T. Dana Kauffman's first taste of life in the public sector came on the back of a trash truck in Fairfax City. He said the experience convinced him that a college degree might afford a better way to begin a government career.

Thirty years later, Kauffman (D-Lee) is finishing his third and final term on the Fairfax County Board of Supervisors. He announced Monday that he would not seek reelection in the fall.

Kauffman, 50, who also served as Metro board chairman in 2005, said a number of reasons prompted him to give up his seat. Family obligations, satisfaction with having met objectives -- and disappointment over lack of progress on other issues -- all entered into the decision.

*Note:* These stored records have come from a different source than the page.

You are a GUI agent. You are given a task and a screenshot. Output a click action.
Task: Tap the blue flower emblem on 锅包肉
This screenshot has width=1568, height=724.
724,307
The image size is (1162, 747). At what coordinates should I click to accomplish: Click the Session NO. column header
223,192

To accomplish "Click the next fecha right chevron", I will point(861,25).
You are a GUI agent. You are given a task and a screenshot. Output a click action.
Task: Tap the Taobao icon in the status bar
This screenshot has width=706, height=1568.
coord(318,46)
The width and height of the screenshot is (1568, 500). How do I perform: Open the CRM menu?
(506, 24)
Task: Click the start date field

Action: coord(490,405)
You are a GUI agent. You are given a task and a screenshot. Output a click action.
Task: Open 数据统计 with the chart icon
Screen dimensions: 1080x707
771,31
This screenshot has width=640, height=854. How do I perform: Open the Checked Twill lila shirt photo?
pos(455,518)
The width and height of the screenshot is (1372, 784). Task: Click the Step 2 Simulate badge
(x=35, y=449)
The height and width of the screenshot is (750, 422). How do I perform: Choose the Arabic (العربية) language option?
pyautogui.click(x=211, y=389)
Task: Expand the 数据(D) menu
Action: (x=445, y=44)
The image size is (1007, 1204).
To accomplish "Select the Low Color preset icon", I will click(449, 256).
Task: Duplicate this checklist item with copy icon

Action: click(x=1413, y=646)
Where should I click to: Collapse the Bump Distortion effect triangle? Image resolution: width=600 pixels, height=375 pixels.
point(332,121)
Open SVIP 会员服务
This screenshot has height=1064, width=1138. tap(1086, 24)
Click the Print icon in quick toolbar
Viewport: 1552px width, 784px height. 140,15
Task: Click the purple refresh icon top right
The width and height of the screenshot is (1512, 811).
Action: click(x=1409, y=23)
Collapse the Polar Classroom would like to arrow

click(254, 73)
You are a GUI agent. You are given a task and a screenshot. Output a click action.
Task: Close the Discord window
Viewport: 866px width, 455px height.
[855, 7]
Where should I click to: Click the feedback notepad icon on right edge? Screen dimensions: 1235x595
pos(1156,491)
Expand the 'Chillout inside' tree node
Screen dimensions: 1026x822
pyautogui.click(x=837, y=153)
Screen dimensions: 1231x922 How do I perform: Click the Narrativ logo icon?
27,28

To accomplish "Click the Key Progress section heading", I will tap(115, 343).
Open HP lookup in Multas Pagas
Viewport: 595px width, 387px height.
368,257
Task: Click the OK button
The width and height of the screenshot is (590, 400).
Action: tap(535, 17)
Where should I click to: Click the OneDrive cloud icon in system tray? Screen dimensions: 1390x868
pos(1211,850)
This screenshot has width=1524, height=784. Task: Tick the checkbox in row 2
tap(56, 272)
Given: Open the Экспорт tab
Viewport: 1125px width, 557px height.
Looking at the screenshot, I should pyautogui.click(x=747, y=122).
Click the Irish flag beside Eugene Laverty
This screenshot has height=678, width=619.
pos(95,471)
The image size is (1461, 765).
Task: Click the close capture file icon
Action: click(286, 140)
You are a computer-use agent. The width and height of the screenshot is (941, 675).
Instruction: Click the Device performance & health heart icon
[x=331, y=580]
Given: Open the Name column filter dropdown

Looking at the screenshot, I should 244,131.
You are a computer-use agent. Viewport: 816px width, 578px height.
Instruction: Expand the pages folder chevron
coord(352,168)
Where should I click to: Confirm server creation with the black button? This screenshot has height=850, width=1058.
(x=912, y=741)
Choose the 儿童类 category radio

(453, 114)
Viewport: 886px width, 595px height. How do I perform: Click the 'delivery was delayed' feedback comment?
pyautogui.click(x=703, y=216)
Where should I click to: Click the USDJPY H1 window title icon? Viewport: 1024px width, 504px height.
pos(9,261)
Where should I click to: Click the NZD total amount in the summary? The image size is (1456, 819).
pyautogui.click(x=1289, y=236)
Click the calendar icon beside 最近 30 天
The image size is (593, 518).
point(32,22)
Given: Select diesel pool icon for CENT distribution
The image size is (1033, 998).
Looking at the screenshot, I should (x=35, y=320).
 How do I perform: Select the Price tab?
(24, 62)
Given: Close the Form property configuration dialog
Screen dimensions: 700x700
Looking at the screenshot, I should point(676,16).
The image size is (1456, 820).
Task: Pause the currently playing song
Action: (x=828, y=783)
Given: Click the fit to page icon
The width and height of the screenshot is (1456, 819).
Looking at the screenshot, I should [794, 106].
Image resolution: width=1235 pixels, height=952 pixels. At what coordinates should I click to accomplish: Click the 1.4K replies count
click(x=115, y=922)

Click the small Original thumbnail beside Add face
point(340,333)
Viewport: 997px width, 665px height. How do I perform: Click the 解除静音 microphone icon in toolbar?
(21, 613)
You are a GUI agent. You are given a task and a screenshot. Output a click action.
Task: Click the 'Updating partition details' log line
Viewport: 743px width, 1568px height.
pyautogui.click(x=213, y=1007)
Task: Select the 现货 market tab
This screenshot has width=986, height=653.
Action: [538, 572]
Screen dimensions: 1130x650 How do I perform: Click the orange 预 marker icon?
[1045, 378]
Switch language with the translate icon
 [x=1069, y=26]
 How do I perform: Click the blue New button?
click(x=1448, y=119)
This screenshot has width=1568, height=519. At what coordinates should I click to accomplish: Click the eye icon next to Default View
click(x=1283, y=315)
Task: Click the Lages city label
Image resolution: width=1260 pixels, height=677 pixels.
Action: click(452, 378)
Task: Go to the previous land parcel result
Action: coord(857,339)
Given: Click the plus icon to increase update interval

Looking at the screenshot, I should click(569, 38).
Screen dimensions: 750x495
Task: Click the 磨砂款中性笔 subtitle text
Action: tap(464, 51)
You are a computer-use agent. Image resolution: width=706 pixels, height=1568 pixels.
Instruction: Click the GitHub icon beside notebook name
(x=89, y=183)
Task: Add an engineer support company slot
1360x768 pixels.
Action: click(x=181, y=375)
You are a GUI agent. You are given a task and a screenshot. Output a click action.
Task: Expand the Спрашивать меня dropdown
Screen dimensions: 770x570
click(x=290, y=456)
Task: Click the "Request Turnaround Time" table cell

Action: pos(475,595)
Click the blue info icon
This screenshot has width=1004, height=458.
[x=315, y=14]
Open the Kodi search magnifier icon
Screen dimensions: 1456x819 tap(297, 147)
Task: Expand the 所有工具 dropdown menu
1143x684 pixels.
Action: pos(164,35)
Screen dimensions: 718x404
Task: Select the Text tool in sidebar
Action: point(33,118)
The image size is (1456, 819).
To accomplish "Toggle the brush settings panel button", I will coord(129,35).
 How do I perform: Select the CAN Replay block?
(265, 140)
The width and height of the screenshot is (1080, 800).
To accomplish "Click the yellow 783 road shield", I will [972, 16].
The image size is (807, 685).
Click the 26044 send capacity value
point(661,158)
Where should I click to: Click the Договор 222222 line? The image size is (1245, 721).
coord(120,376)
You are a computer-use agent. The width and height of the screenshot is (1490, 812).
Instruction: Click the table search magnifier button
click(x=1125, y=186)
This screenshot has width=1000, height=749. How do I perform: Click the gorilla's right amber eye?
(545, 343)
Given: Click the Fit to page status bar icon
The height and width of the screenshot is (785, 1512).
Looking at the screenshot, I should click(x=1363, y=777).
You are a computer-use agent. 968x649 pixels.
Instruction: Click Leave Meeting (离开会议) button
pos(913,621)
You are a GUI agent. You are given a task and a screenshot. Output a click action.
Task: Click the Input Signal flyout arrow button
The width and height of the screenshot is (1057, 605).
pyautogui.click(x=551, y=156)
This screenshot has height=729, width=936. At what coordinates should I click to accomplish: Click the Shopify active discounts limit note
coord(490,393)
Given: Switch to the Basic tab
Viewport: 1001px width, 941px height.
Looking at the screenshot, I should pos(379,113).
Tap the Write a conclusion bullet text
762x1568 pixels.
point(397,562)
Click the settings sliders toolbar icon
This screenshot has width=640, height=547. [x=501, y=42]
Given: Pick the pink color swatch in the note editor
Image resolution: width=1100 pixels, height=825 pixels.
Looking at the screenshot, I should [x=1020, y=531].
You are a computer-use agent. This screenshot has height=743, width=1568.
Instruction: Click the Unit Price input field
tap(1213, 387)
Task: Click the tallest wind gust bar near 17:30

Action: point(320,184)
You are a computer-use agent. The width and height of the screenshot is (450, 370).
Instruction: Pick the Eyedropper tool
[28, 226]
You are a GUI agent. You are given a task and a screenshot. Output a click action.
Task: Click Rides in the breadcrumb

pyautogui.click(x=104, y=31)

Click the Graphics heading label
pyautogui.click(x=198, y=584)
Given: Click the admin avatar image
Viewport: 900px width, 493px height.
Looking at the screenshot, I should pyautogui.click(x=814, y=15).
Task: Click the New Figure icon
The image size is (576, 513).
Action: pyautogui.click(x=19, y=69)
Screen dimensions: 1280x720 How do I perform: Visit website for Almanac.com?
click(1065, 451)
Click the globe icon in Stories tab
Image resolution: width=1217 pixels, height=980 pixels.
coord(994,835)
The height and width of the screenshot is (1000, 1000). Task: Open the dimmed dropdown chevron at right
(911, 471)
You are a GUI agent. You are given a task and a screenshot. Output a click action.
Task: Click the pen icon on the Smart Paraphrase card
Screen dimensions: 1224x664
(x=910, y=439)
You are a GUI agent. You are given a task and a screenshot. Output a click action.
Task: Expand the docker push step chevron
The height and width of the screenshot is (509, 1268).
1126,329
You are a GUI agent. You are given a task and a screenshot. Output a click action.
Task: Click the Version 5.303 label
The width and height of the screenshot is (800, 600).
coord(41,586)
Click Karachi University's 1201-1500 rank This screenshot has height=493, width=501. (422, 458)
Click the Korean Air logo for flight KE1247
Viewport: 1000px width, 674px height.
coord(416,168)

Mostly, he said, there was a feeling that it was time to go.

Kauffman departs after playing a key role in the establishment of cash proffers (payments from developers for school construction) and winning broader recognition of the importance of concentrating future growth around mass transit centers.

But he expressed frustration at "having to fight to advance a long-range vision and basic common sense" for the extension of rail service to Dulles International Airport. He said he is also concerned that the county and federal governments have not thought through the impact of the 21,000 new workers expected at Fort Belvoir by 2011 as part of military base closures and realignment.

With no reelection campaign, Kauffman said he intends to spend his remaining time in office working on neighborhood issues such as junk cars, illegal boarding houses and construction by unlicensed contractors. They are part of a cluster of what he sees as long-neglected "street-level" problems plaguing communities throughout the county.

"We cannot ignore these issues as they multiply, house by house and street by street," he said.

Kauffman said he has no immediate career plans, but that he was interested in remaining in the public sector or working for a nonprofit group. "My wife likes me better in the public sector," he said, explaining that most government work requires the patient building of coalitions. His time in private business, where quicker results are usually expected, left him more on edge.

His announcement, rumored for weeks, brought a series of tributes from board colleagues. Chairman Gerald E. Connolly (D-At Large) called Kauffman's decision "a terrible blow" for local government, especially in transportation policy. He credited Kauffman's leadership, both as chairman and Fairfax representative, with helping to steer Metro through a difficult period of management and service problems.

"I'm not sure Metro would have weathered the storms of the last few years without his steady hand," Connolly said.

Supervisor Gerald W. Hyland (D-Mount Vernon), whose district borders Kauffman's, called him "an elected official's elected official."